Pero se equivocaba, porque según iban descendiendo por el escaléxtric para incorporarse al grueso de la manifestación, les costaba más y más trabajo avanzar. Cuando ellos llegaron abajo, la pancarta ya estaba acercándose a Neptuno. Le habían ganado terreno, pero todavía no la habían alcanzado.
—Pues yo quiero oír los discursos y verlo todo bien —dijo Javi.
—Vamos por una calle lateral. Por ahí habrá menos gente y llegaremos al Congreso de los Diputados antes que ellos —propuso Riqui.
Subieron por la calle de las Huertas con gran dificultad porque también había mucha gente, pero luego, al doblar por la calle del Duque de Medinaceli, era algo más sencillo avanzar. Les costó trabajo, pero efectivamente, cuando llegaron frente al Congreso de los Diputados, justo ante la puerta del Hotel Palace, podían adivinar la pancarta todavía en Neptuno; no porque la vieran, sino por las luces de las cámaras de televisión y los flashes continuos de los fotógrafos que la acompañaban. Ya era noche cerrada, pero no hacía frio: había tal aglomeración de gente, que estando en plena calle y en un frío invierno madrileño, parecía una tarde de primavera. Pasaban los minutos y nadie se movía. Tan solo algunos grupitos ultraizquierdistas se abrían paso cantando consignas que pedían la huelga general y la organización de soviets. La inmensa mayoría ya no se movía del sitio: era imposible. Se comentaba la gran cantidad de gente que había y la dificultad que iban a tener los líderes políticos para acceder al estrado instalado sobre la escalinata de acceso al Congreso de los Diputados desde el que se iban a leer los manifiestos. Era materialmente imposible moverse: la gente ocupaba la Carrera de san Jerónimo de forma absoluta.
Finalmente, en mitad de un murmullo incesante, se oyó a lo lejos, muy apagada por la pésima megafonía, la conocida y cálida voz de la presentadora de televisión Rosa María Mateos. Javi trató de entender lo que decía, pero le resultó imposible más allá de oír palabras sueltas como democracia, libertad y golpe. En dos minutos terminó todo. Los líderes no habían llegado a donde tenían que llegar y ellos no habían oído el discurso.

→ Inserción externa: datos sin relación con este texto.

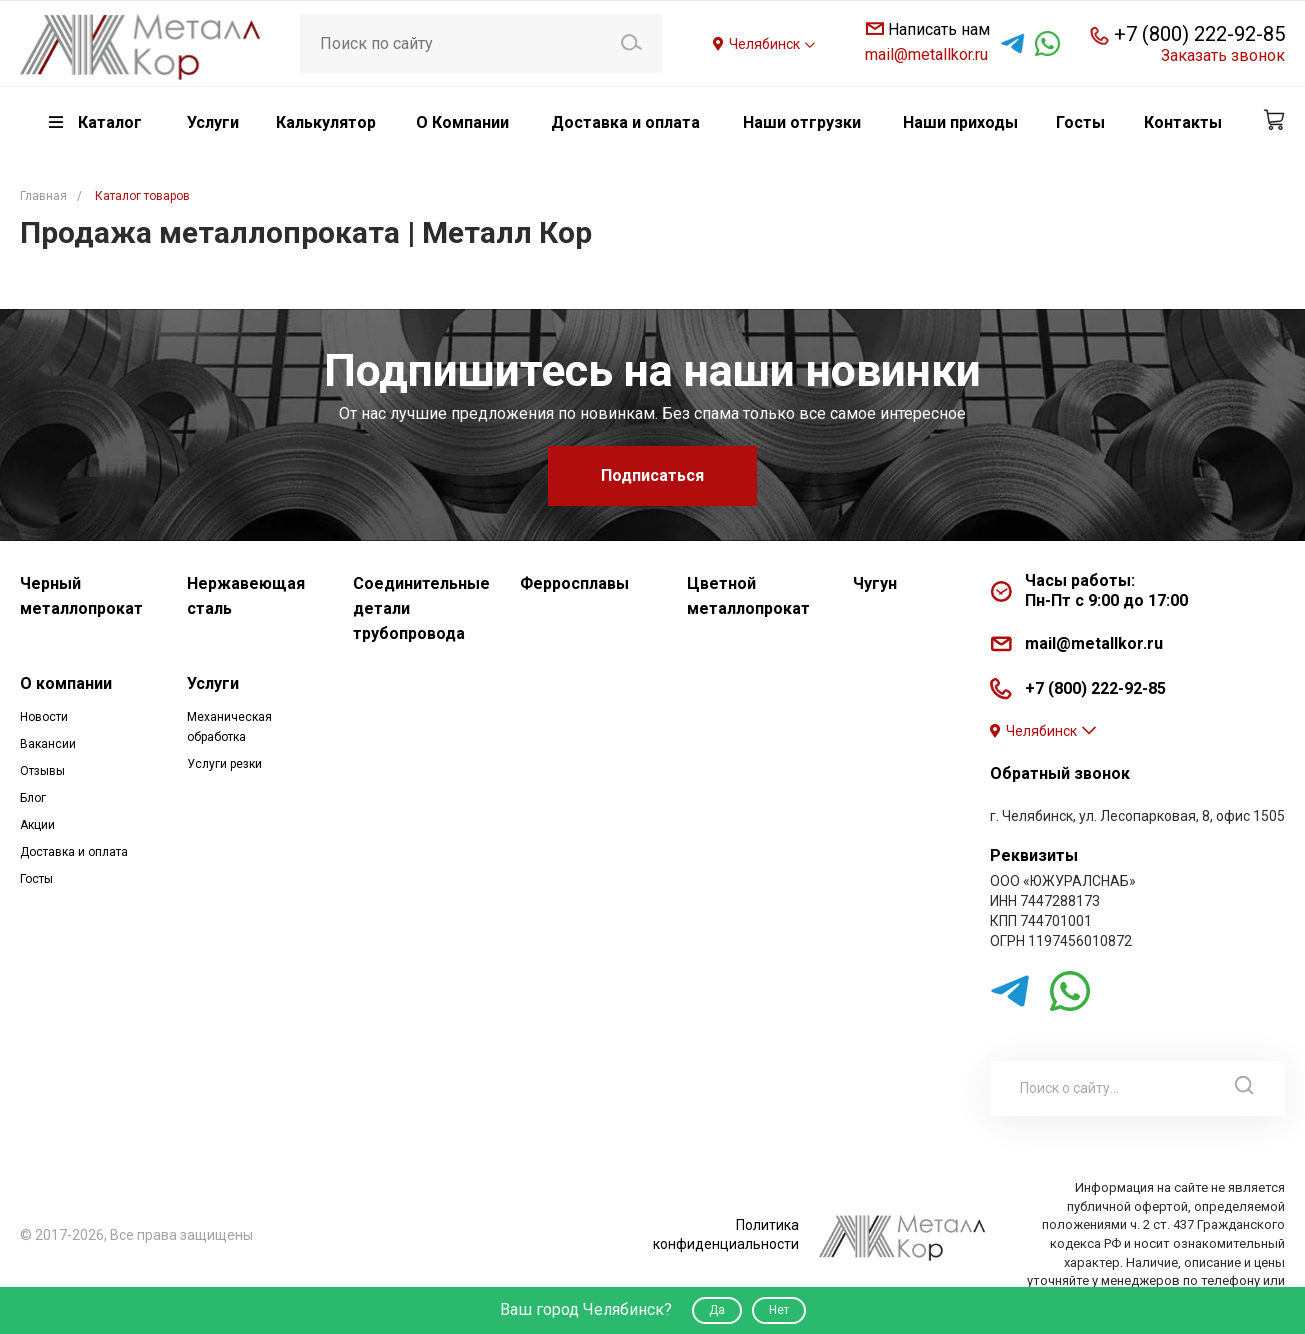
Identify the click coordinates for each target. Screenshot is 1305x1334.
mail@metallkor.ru (926, 54)
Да (717, 1310)
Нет (779, 1310)
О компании (66, 683)
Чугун (875, 583)
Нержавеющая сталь (246, 596)
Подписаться (652, 475)
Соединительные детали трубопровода (421, 608)
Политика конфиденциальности (726, 1234)
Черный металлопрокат (81, 596)
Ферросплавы (574, 583)
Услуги (213, 683)
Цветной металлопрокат (748, 596)
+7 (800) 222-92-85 (1199, 34)
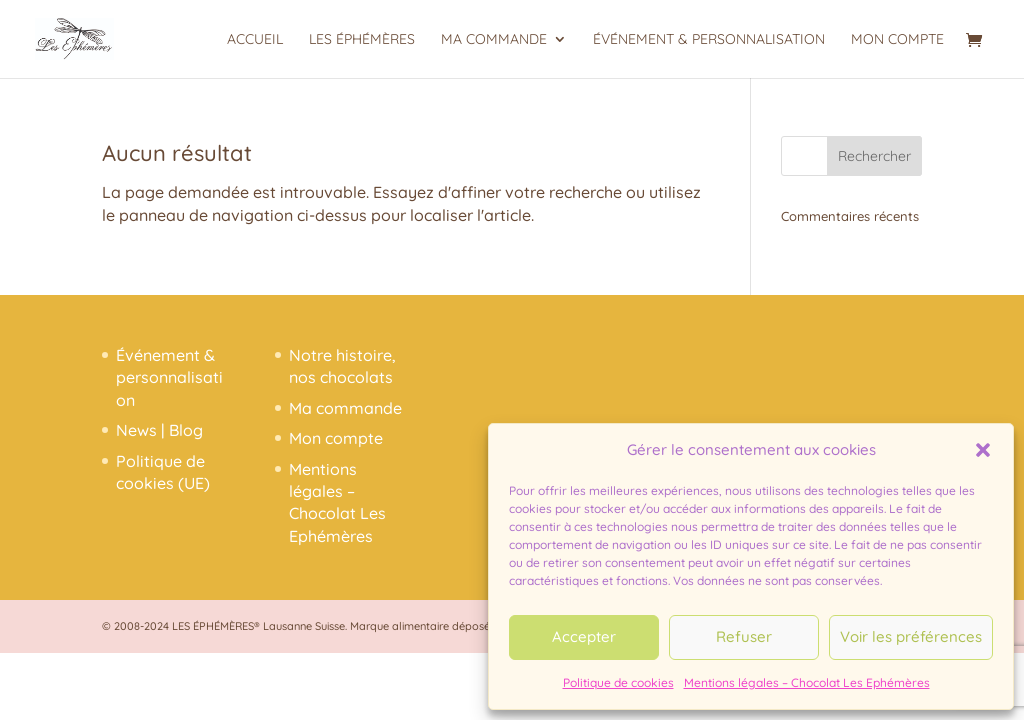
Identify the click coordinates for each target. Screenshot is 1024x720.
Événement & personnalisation (709, 40)
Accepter (584, 636)
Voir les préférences (911, 636)
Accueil (255, 40)
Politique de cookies (618, 682)
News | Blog (159, 430)
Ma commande (494, 40)
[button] (983, 450)
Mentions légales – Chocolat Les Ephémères (807, 682)
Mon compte (897, 40)
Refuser (744, 636)
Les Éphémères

A la vuelta, los chicos tardaron más de una hora en encontrar un autobús en el que poder volver al barrio. Todos los colectivos pasaban abarrotados y sin detenerse en la parada de Cibeles. Javi estaba algo decepcionado. Él imaginaba que iba a asistir a un acontecimiento histórico en el que con consignas, cánticos, seriedad y organización se demostrase la voluntad firme de los españoles de resistir contra el fascismo. Un acto inolvidable y grandioso. Y había participado en una marcha bulliciosa y mal organizada, en la que no se había podido entender el breve discurso de la locutora y los líderes de la patria no habían podido llegar al Congreso. Pero a pesar de todo, creyó que había participado en un hito importante en la historia de España y estuvo muy orgulloso por ello. Así de sencilla, al parecer, era la verdadera historia cuando uno la vivía.